Jarrett, president of West Virginia/American Water Co., said on Friday: "After examining all the facts and all the issues, the council made a good decision. ... The [Workers' Compensation] Division did not have all its ducks in a row. It was a gray area."
The resolution criticized the lawsuits for being "founded upon certain complex theories of law which are without precedence in the field of Workers' Compensation law in West Virginia."
Major coal companies have routinely been held responsible for environmental violations by contractors, under the 1977 federal Surface Mining Control and Reclamation Act.

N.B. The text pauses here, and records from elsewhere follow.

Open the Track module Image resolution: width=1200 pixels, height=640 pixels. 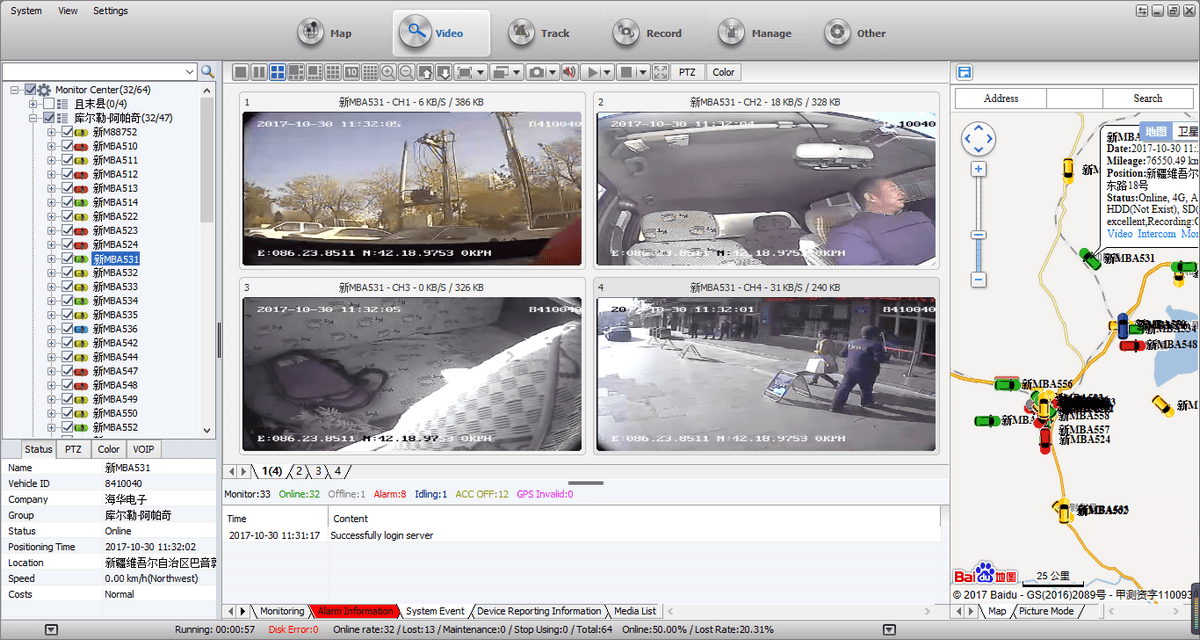(541, 33)
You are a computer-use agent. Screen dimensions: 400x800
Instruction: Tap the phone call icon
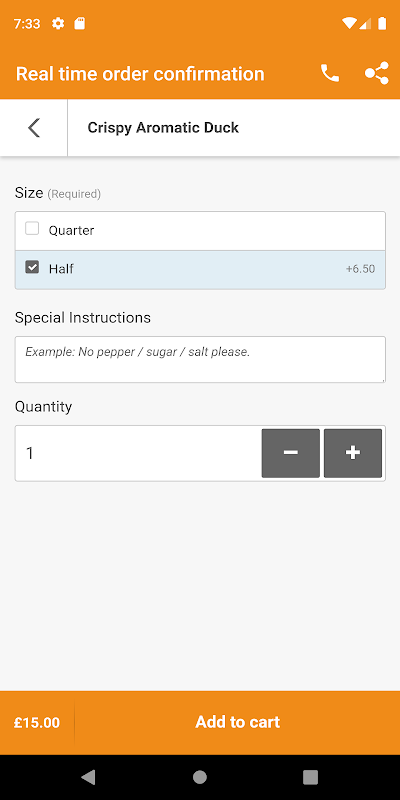330,74

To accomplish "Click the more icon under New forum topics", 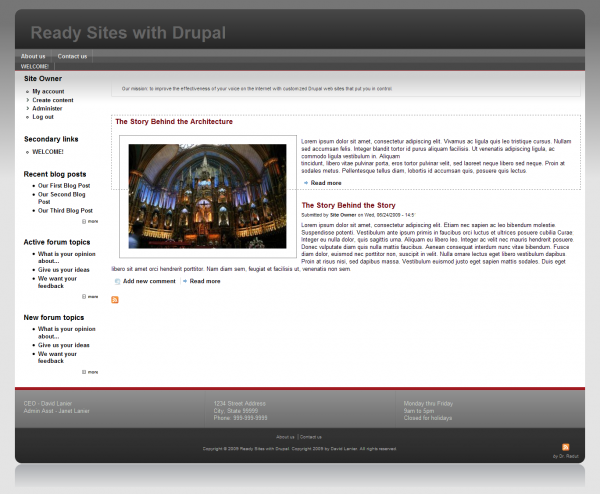I will click(x=84, y=371).
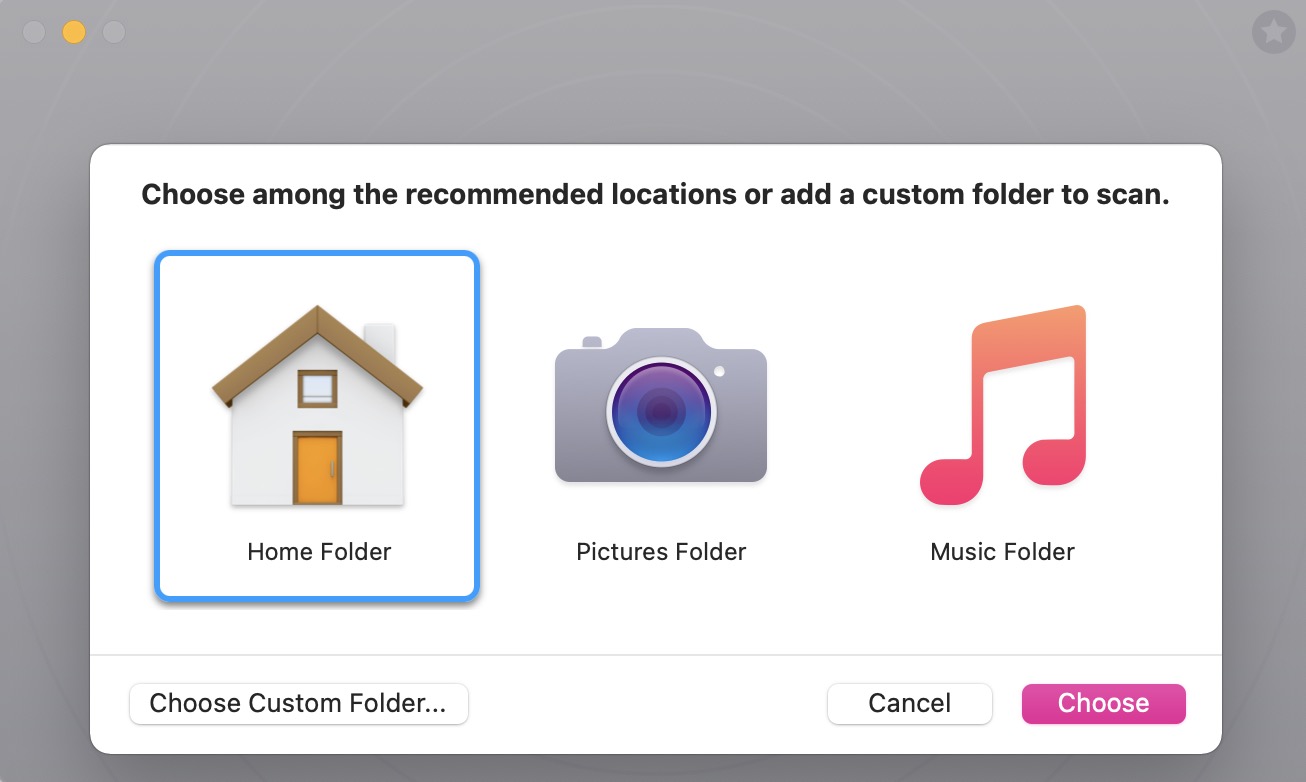
Task: Click the "Pictures Folder" text label
Action: point(661,552)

During the 1990s, several major West Virginia coal companies spent millions of dollars to pay fines and perform reclamation work for problems left by contractors.

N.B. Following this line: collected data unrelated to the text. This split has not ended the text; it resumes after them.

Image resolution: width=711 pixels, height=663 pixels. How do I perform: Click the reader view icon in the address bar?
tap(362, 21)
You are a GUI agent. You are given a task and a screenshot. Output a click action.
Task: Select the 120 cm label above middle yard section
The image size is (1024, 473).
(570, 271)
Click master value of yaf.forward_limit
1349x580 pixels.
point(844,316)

The resolution also criticized the cost of the lawsuits. "Outside litigation expenses to date have totaled $3 million. ... The Division may expect to incur ongoing outside litigation expenses of $30,000 per month."
The first lawsuit, filed against Bluestone Coal Co. owned by James Justice II of Beckley, was scheduled to go to trial last July before McDowell County Circuit Judge Booker Stephens, but was delayed at the coal company's request.
Other defendants who will benefit from Friday's decision are: Eaglehawk Carbon Inc., owned by James O. Bunn, and three companies - Hampden Coal Co., Chafin Branch Coal Co. and Gilbert Imported Hardwoods - owned by James "Buck" Harless.
Several major coal companies were never sued, including: Arch Mineral Corp., Ashland Coal Co., Cannelton Coal Co. and Cyprus-Amax Coal Co.